Functional decoding performed with meta-analytic data, refers to methods which attempt to predict mental states from neuroimaging data using a large-scale meta-analytic database (Smith et al., 2009). Such analyses may also be referred to as “informal reverse inference” (Poldrack, 2011), “functional characterization analysis” (Bzdok, Laird, et al., 2013; Cieslik et al., 2013; Rottschy et al., 2013), “open-ended decoding” (Rubin et al., 2017), or simply “functional decoding” (Amft et al., 2015; Bzdok, Langner, et al., 2013; Nickl-Jockschat et al., 2015 ). While the terminology is far from standardized, we will refer to this method as meta-analytic functional decoding in order to distinguish it from alternative methods like multivariate decoding and model-based decoding (Poldrack, 2011). Meta-analytic functional decoding is often used in conjunction with MACM, meta-analytic clustering, meta-analytic parcellation, and meta-ICA, in order to characterize resulting brain regions, clusters, or components. Meta-analytic functional decoding models have also been extended for the purpose of meta-analytic functional encoding, wherein text is used to generate statistical images (Dockès et al., 2018; Nunes, 2018; Rubin et al., 2017).

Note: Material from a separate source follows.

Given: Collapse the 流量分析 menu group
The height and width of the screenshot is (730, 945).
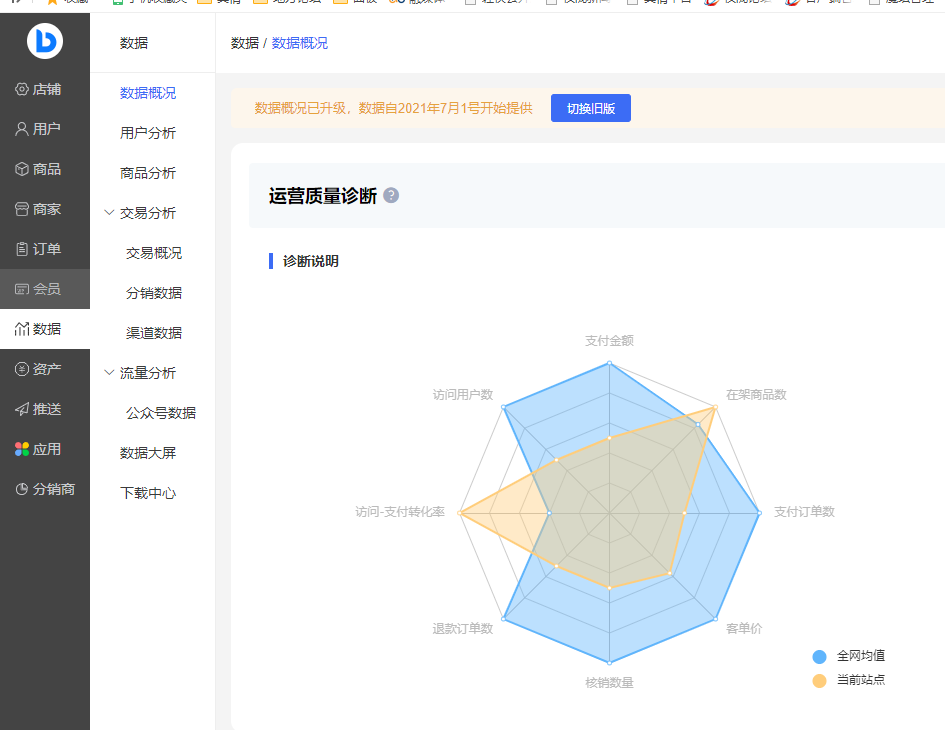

Four common approaches are correlation-based decoding, dot-product decoding, weight-sum decoding, and chi-square decoding. We will first discuss continuous decoding methods (i.e., correlation and dot-product), followed by discrete decoding methods (weight-sum and chi-square).

Continuous decoding

When decoding unthresholded statistical maps, the most common approaches are to simply correlate the input map with maps from the database, or to compute the dot product between the two maps. In Neurosynth, meta-analyses are performed for each label (i.e., term or topic) in the database and then the input image is correlated with the resulting unthresholded statistical map from each meta-analysis. Performing statistical inference on the resulting correlations is not straightforward, however, as voxels display strong spatial correlations, and the true degrees of freedom are consequently unknown (and likely far smaller than the nominal number of voxels). In order to interpret the results of this decoding approach, users typically select some arbitrary number of top correlation coefficients ahead of time, and use the associated labels to describe the input map. However, such results should be interpreted with great caution.

This approach can also be applied to an image-based database like NeuroVault, either by correlating input data with meta-analyzed statistical maps, or by deriving distributions of correlation coefficients by grouping statistical maps in the database according to label. Using these distributions, it is possible to statistically compare labels in order to assess label significance. NiMARE includes methods for both correlation-based decoding and correlation distribution-based decoding, although the correlation-based decoding is better established and should be preferred over the correlation distribution-based decoding.

Correlation-based decoding

CorrelationDecoder

The correlation-based decoding is implemented in NiMARE’s CorrelationDecoder class object.

When building ns_dset from Neurosynth for term-based decoding, fetch only the abstract-derived term annotations instead of the full release:

from nimare.extract import fetch_neurosynth

ns_dset = fetch_neurosynth(
    version="7",
    source="abstract",
    vocab="terms",
)[0].to_dataset()

from nimare.decode.continuous import CorrelationDecoder
from nimare.meta.cbma import mkda

decoder = CorrelationDecoder(
    frequency_threshold=0.001,
    meta_estimator=mkda.MKDAChi2,
    target_image='z_desc-association',
)
decoder.fit(ns_dset)
decoding_results = decoder.transform('pain_map.nii.gz')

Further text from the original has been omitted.